Visualization of the Transparent, Gelatinous House of the Pelagic Tunicate Oikopleura vanhoeffeni Using Sepia Ink

P. R. Flood, D. Deibel and C. C. Morris
Institute of Anatomy, University of Bergen, Arstadveien 19, 5009 Bergen, Norway

Appendicularian tunicates of the genus Oikopleura feed using an external, acellular, transparent structure known as the house. Previously, dilute particulate dyes have been used to visualize the internal structure of this house. However, because of toxicity, large particle size, and flocculation, many of these dyes have been of limited practical and scientific use.
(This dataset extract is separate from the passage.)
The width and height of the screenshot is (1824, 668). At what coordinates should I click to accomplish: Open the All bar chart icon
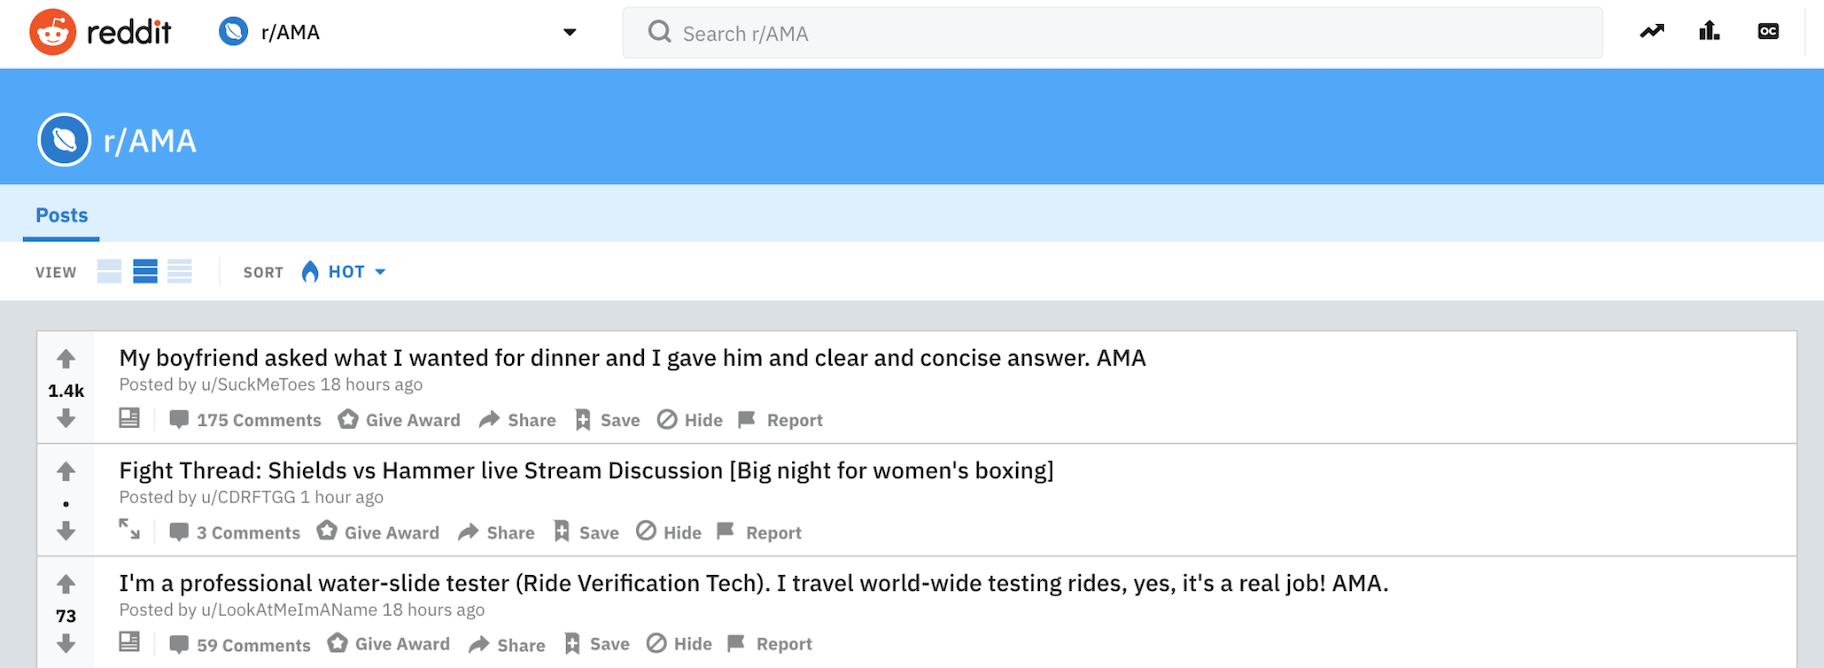[1709, 32]
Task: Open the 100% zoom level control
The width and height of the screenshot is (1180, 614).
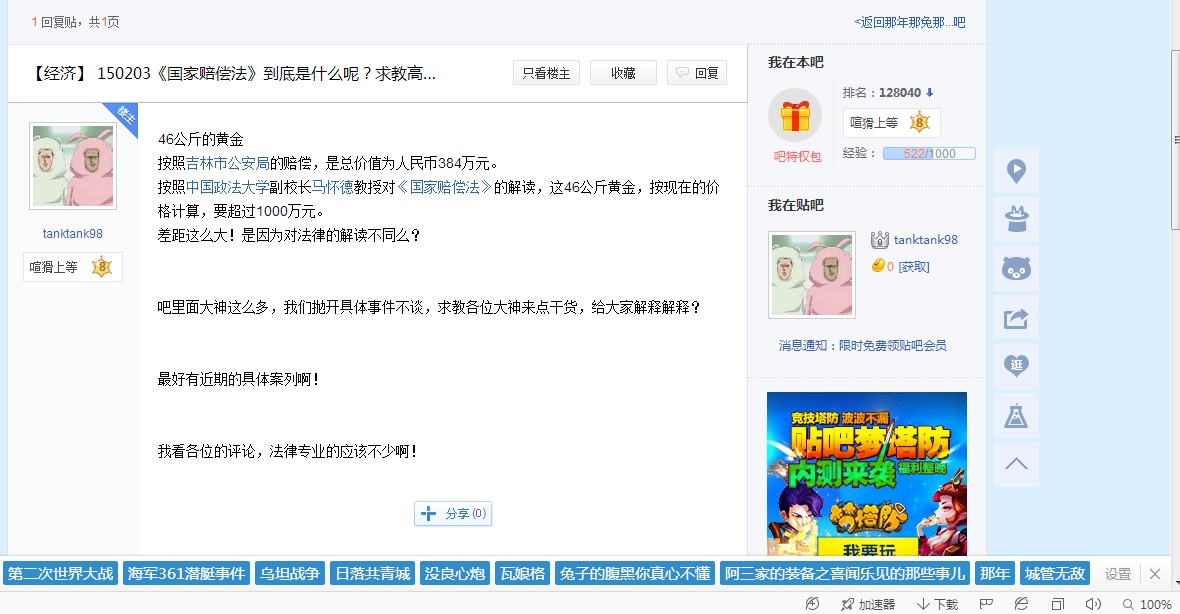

We report on a new marker, the ink from the cephalopod Sepia officinalis, that solves many of these problems. Specimens of Oikopleura vanhoeffeni relished Sepia ink, having dark black stomachs and producing many dark fecal pellets over several days. When O. vanhoeffeni expanded houses in dilute ink, the internal walls, septae, and filters were shown in great detail, whereas high concentrations of ink showed delicate patterns of lines on the internal walls. We present documentary photographs of previously unillustrated or undescribed morphologies: the escape slot; the incurrent funnels; two dimples caused by insertion of suspensory filaments on the upper wall of the posterior chamber, a large, posterior keel; both the open and closed positions of the exit valve; and the complex pattern of lines on the inner walls. However, the external walls of the house had no affinity for the dye and could only be seen by dark field illumination. We believe that Sepia ink can be used to visualize functionally important transparent structures of other gelatinous zooplankton and can be a colloidal marker in feeding experiments of a wide range of filter feeders.